• _Activity_: Should any entry seem unclear, still set it down exactly as given, along with all the others.

• _Information supplied_:
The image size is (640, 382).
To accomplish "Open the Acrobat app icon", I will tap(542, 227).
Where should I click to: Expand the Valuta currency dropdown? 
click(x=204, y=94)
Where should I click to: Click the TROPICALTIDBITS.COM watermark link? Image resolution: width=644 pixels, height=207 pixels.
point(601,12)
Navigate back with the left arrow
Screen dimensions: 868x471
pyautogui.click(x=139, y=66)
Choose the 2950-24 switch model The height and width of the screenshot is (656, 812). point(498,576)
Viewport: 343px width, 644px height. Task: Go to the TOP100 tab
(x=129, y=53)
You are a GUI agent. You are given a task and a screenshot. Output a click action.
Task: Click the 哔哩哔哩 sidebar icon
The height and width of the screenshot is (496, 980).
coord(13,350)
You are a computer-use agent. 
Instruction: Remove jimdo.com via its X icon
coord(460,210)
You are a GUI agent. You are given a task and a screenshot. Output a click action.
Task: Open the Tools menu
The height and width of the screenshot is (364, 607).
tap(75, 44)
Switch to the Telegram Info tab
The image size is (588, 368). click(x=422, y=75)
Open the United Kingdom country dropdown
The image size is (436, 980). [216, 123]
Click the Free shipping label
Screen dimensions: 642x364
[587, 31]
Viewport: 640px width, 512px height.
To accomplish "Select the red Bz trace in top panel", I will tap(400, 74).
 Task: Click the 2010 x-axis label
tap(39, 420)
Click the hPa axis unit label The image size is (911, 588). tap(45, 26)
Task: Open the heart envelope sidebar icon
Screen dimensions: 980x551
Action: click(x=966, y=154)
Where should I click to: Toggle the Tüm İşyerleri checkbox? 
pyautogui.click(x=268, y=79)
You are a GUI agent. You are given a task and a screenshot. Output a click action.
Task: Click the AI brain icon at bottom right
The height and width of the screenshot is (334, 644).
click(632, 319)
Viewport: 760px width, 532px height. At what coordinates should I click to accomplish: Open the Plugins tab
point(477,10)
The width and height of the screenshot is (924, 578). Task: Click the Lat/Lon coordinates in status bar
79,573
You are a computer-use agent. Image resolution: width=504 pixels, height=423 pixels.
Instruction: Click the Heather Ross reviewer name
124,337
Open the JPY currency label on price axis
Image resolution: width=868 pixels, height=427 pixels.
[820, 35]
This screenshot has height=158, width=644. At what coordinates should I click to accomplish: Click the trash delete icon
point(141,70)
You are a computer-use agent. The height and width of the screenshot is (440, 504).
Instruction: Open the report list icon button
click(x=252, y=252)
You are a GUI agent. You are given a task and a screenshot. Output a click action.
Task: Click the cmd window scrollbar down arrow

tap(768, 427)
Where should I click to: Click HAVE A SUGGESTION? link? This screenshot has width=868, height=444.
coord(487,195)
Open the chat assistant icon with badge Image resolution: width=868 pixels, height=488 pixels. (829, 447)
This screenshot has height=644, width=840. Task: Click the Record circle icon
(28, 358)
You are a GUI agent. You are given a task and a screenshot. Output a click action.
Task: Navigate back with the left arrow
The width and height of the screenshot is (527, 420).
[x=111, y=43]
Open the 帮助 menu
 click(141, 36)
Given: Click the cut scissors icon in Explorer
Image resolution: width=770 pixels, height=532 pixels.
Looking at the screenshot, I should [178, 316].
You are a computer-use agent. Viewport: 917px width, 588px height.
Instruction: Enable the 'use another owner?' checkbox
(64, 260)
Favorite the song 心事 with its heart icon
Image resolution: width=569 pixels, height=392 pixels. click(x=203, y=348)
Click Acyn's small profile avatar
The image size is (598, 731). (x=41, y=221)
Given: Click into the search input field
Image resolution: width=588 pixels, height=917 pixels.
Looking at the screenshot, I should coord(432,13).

• _Response_:
The image size is (640, 382).
To accomplish "Open the Acrobat app icon", I will tap(542, 227).
Where should I click to: Expand the Valuta currency dropdown? 
click(x=204, y=94)
Where should I click to: Click the TROPICALTIDBITS.COM watermark link? Image resolution: width=644 pixels, height=207 pixels.
point(601,12)
Navigate back with the left arrow
Screen dimensions: 868x471
pyautogui.click(x=139, y=66)
Choose the 2950-24 switch model The height and width of the screenshot is (656, 812). point(498,576)
Viewport: 343px width, 644px height. Task: Go to the TOP100 tab
(x=129, y=53)
You are a GUI agent. You are given a task and a screenshot. Output a click action.
Task: Click the 哔哩哔哩 sidebar icon
The height and width of the screenshot is (496, 980).
coord(13,350)
You are a computer-use agent. 
Instruction: Remove jimdo.com via its X icon
coord(460,210)
You are a GUI agent. You are given a task and a screenshot. Output a click action.
Task: Open the Tools menu
The height and width of the screenshot is (364, 607).
tap(75, 44)
Switch to the Telegram Info tab
The image size is (588, 368). click(x=422, y=75)
Open the United Kingdom country dropdown
The image size is (436, 980). [216, 123]
Click the Free shipping label
Screen dimensions: 642x364
[587, 31]
Viewport: 640px width, 512px height.
To accomplish "Select the red Bz trace in top panel", I will tap(400, 74).
 Task: Click the 2010 x-axis label
tap(39, 420)
Click the hPa axis unit label The image size is (911, 588). tap(45, 26)
Task: Open the heart envelope sidebar icon
Screen dimensions: 980x551
Action: click(x=966, y=154)
Where should I click to: Toggle the Tüm İşyerleri checkbox? 
pyautogui.click(x=268, y=79)
You are a GUI agent. You are given a task and a screenshot. Output a click action.
Task: Click the AI brain icon at bottom right
The height and width of the screenshot is (334, 644).
click(632, 319)
Viewport: 760px width, 532px height. At what coordinates should I click to accomplish: Open the Plugins tab
point(477,10)
The width and height of the screenshot is (924, 578). Task: Click the Lat/Lon coordinates in status bar
79,573
You are a computer-use agent. Image resolution: width=504 pixels, height=423 pixels.
Instruction: Click the Heather Ross reviewer name
124,337
Open the JPY currency label on price axis
Image resolution: width=868 pixels, height=427 pixels.
[820, 35]
This screenshot has height=158, width=644. At what coordinates should I click to accomplish: Click the trash delete icon
point(141,70)
You are a computer-use agent. The height and width of the screenshot is (440, 504).
Instruction: Open the report list icon button
click(x=252, y=252)
You are a GUI agent. You are given a task and a screenshot. Output a click action.
Task: Click the cmd window scrollbar down arrow

tap(768, 427)
Where should I click to: Click HAVE A SUGGESTION? link? This screenshot has width=868, height=444.
coord(487,195)
Open the chat assistant icon with badge Image resolution: width=868 pixels, height=488 pixels. (829, 447)
This screenshot has height=644, width=840. Task: Click the Record circle icon
(28, 358)
You are a GUI agent. You are given a task and a screenshot. Output a click action.
Task: Navigate back with the left arrow
The width and height of the screenshot is (527, 420).
[x=111, y=43]
Open the 帮助 menu
 click(141, 36)
Given: Click the cut scissors icon in Explorer
Image resolution: width=770 pixels, height=532 pixels.
Looking at the screenshot, I should [178, 316].
You are a computer-use agent. Viewport: 917px width, 588px height.
Instruction: Enable the 'use another owner?' checkbox
(64, 260)
Favorite the song 心事 with its heart icon
Image resolution: width=569 pixels, height=392 pixels. click(x=203, y=348)
Click Acyn's small profile avatar
The image size is (598, 731). (x=41, y=221)
Given: Click into the search input field
Image resolution: width=588 pixels, height=917 pixels.
Looking at the screenshot, I should coord(432,13).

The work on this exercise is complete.